But this refuge will be of no worth to you unless you lay hold of it. The time will come when you will wish that you had done so. It will come soon. At an unexpected moment it will come. The castle bridge will be drawn up and the fortress closed. When you see this discomfiture, and look back, and look up at the storm gathering, and the billowy darkness of death has rolled upon the sheeted flash of the storm, you will discover the utter desolation of those who are outside of the refuge.
What you propose to do in this matter you had better do right away. A mistake this morning may never be corrected. Jesus, the Great Captain of salvation, puts forth his wounded hand to-day to cheer you on the race to heaven. If you despise it, the ghastliest vision that will haunt the eternal darkness of your soul will be the gaping, bleeding wounds of the dying Redeemer.

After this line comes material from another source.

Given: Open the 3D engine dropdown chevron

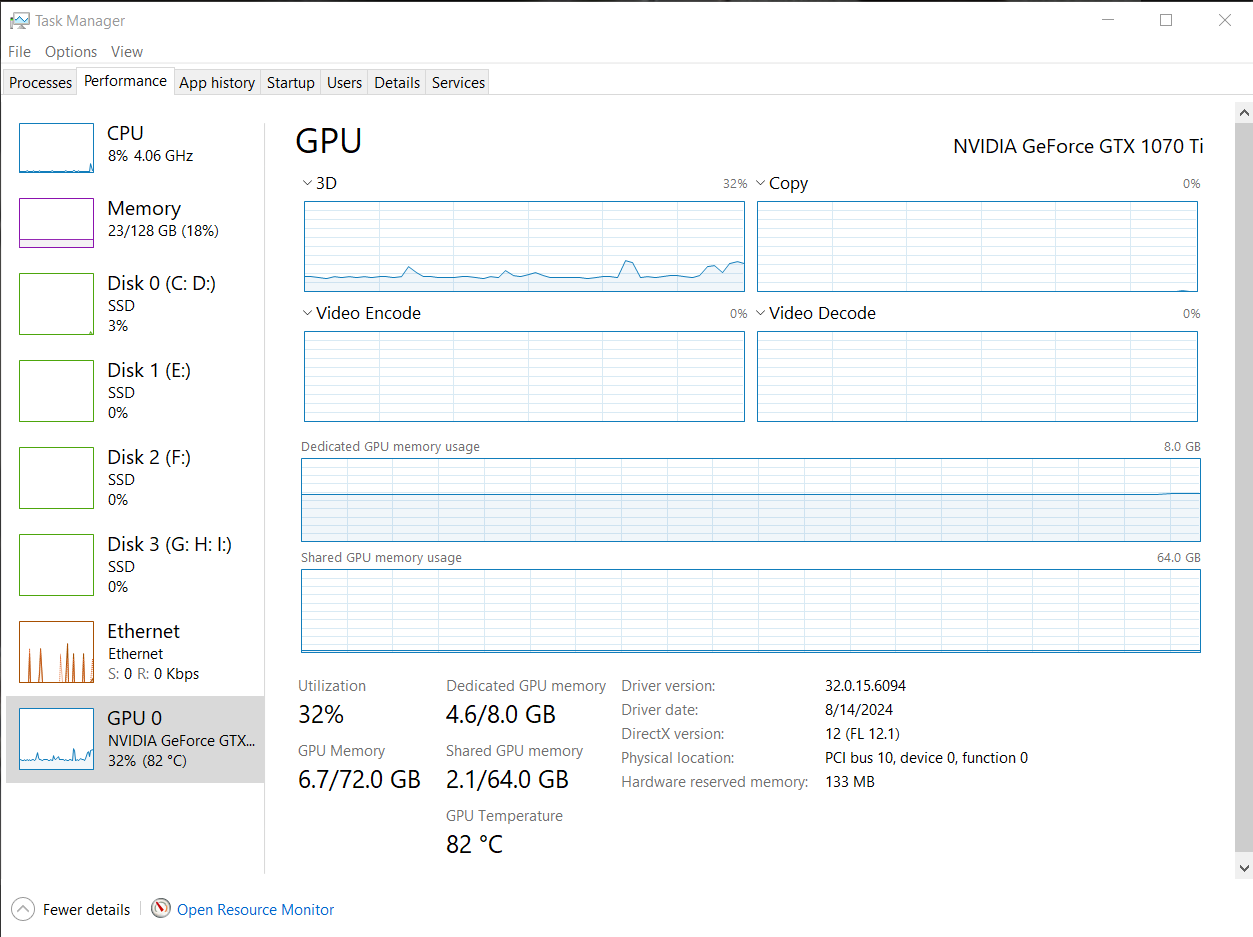Looking at the screenshot, I should [x=307, y=184].
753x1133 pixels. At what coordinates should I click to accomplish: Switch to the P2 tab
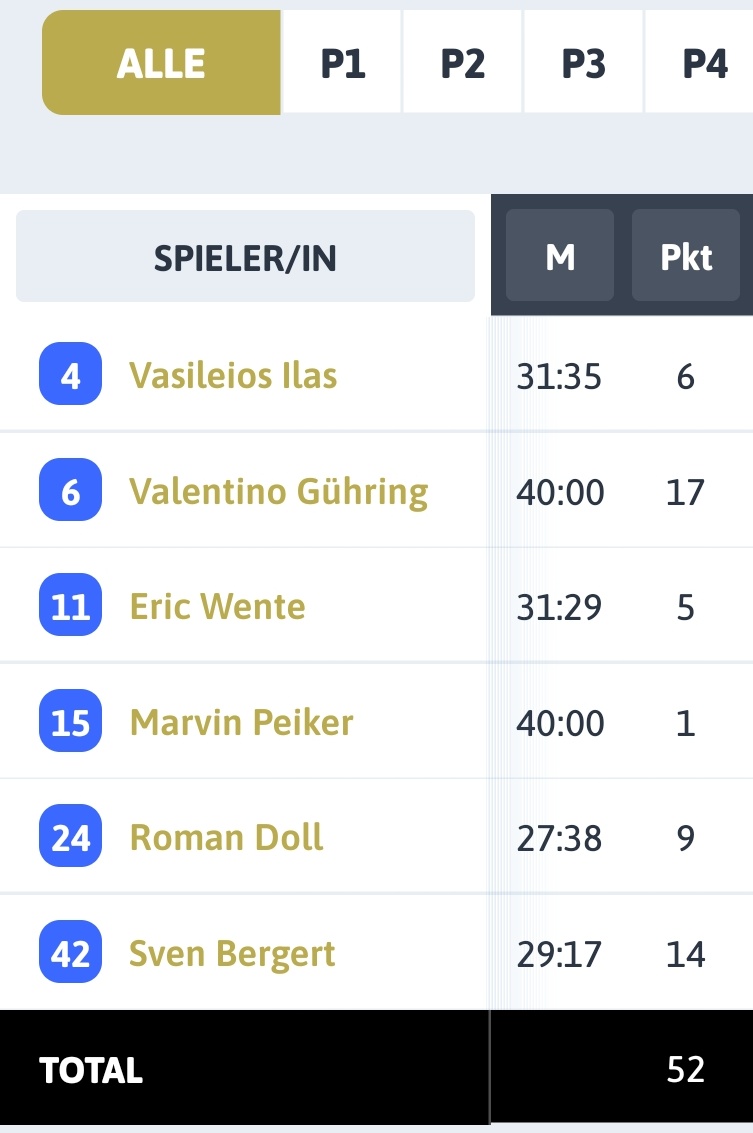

Jesus is to be crucified to-day. Think not of it as a day that is past. He comes before you to-day weary and worn. Here is the cross, and here is the victim. But there are no nails, and there are no thorns, and there are no hammers. Who will furnish these? A man out yonder says: “I will furnish with my sins the nails!” Now we have the cross, and the victim, and the nails. But we have no thorns. Who will furnish the thorns? A man in the audience says: “With my sins I will furnish the thorns!” Now we have the cross, the victim, the nails, and the thorns. But we have no hammers. Who will furnish the hammers? A voice in the audience says: “My hard heart shall be the hammer!” Everything is ready now. The crucifixion goes out! See Jesus dying! “Behold the Lamb of God, that taketh away the sins of the world.”
STRIPPING THE SLAIN.
“And it came to pass
on the morrow, when the Philistines came
to strip the slain, that they
found Saul and his three sons
fallen in Mount Gilboa.”—I.
Sam. xxxi: 8.
Some of you were at South Mountain, or Shiloh, or Ball’s Bluff, or Gettysburg, and I ask you if there is any sadder sight than a battle-field after the guns have stopped firing? I walked across the field of Antietam just after the conflict. The scene was so sickening I shall not describe it. Every valuable thing had been taken from the bodies of the dead, for there are always vultures hovering over and around about an army, and they pick up the watches, and the memorandum books, and the letters, and the daguerreotypes, and the hats, and the coats, applying them to their own uses. The dead make no resistance. So there are always camp followers going on and after an army, as when Scott went down into Mexico, as when Napoleon marched up toward Moscow, as when Von Moltke went to Sedan. There is a similar scene in my text.